- [YOUR INSTRUCTIONS] Below is some data; print it all back exactly.

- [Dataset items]
================

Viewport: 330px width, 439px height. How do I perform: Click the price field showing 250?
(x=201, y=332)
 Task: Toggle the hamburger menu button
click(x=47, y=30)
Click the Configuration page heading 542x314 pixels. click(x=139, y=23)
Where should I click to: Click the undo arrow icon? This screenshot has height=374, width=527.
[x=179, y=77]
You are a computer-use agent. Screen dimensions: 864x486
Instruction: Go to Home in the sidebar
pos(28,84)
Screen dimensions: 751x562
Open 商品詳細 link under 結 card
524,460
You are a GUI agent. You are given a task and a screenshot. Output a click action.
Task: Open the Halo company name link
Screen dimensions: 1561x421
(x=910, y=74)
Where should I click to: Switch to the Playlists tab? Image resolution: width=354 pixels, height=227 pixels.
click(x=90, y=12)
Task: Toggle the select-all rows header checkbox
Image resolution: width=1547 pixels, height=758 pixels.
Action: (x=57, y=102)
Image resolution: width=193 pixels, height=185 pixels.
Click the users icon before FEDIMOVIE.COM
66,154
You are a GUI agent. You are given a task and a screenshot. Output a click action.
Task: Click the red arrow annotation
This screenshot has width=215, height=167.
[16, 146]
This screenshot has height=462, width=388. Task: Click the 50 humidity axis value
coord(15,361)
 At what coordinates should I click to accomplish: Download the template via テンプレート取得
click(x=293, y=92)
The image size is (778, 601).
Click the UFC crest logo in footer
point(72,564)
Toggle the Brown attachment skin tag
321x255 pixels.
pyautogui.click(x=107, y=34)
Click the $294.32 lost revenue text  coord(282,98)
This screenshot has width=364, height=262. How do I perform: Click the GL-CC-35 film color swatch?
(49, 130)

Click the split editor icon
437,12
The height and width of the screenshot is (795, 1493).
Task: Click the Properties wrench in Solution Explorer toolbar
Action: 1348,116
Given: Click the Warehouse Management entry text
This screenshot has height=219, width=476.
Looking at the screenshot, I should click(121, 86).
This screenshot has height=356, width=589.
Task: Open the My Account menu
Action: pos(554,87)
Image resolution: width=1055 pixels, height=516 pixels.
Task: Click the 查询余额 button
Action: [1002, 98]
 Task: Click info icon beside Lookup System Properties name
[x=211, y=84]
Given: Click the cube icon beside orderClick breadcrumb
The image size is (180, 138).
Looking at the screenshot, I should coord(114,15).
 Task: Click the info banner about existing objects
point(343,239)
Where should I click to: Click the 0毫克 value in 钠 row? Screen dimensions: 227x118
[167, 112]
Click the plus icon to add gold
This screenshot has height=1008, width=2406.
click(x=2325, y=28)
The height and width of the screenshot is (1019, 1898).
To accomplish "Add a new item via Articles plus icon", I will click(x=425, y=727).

================

- [EXERCISE RESULT]
Viewport: 330px width, 439px height. How do I perform: Click the price field showing 250?
(x=201, y=332)
 Task: Toggle the hamburger menu button
click(x=47, y=30)
Click the Configuration page heading 542x314 pixels. click(x=139, y=23)
Where should I click to: Click the undo arrow icon? This screenshot has height=374, width=527.
[x=179, y=77]
You are a computer-use agent. Screen dimensions: 864x486
Instruction: Go to Home in the sidebar
pos(28,84)
Screen dimensions: 751x562
Open 商品詳細 link under 結 card
524,460
You are a GUI agent. You are given a task and a screenshot. Output a click action.
Task: Open the Halo company name link
Screen dimensions: 1561x421
(x=910, y=74)
Where should I click to: Switch to the Playlists tab? Image resolution: width=354 pixels, height=227 pixels.
click(x=90, y=12)
Task: Toggle the select-all rows header checkbox
Image resolution: width=1547 pixels, height=758 pixels.
Action: (x=57, y=102)
Image resolution: width=193 pixels, height=185 pixels.
Click the users icon before FEDIMOVIE.COM
66,154
You are a GUI agent. You are given a task and a screenshot. Output a click action.
Task: Click the red arrow annotation
This screenshot has width=215, height=167.
[16, 146]
This screenshot has height=462, width=388. Task: Click the 50 humidity axis value
coord(15,361)
 At what coordinates should I click to accomplish: Download the template via テンプレート取得
click(x=293, y=92)
The image size is (778, 601).
Click the UFC crest logo in footer
point(72,564)
Toggle the Brown attachment skin tag
321x255 pixels.
pyautogui.click(x=107, y=34)
Click the $294.32 lost revenue text  coord(282,98)
This screenshot has width=364, height=262. How do I perform: Click the GL-CC-35 film color swatch?
(49, 130)

Click the split editor icon
437,12
The height and width of the screenshot is (795, 1493).
Task: Click the Properties wrench in Solution Explorer toolbar
Action: 1348,116
Given: Click the Warehouse Management entry text
This screenshot has height=219, width=476.
Looking at the screenshot, I should click(121, 86).
This screenshot has height=356, width=589.
Task: Open the My Account menu
Action: pos(554,87)
Image resolution: width=1055 pixels, height=516 pixels.
Task: Click the 查询余额 button
Action: [1002, 98]
 Task: Click info icon beside Lookup System Properties name
[x=211, y=84]
Given: Click the cube icon beside orderClick breadcrumb
The image size is (180, 138).
Looking at the screenshot, I should coord(114,15).
 Task: Click the info banner about existing objects
point(343,239)
Where should I click to: Click the 0毫克 value in 钠 row? Screen dimensions: 227x118
[167, 112]
Click the plus icon to add gold
This screenshot has height=1008, width=2406.
click(x=2325, y=28)
The height and width of the screenshot is (1019, 1898).
To accomplish "Add a new item via Articles plus icon", I will click(x=425, y=727).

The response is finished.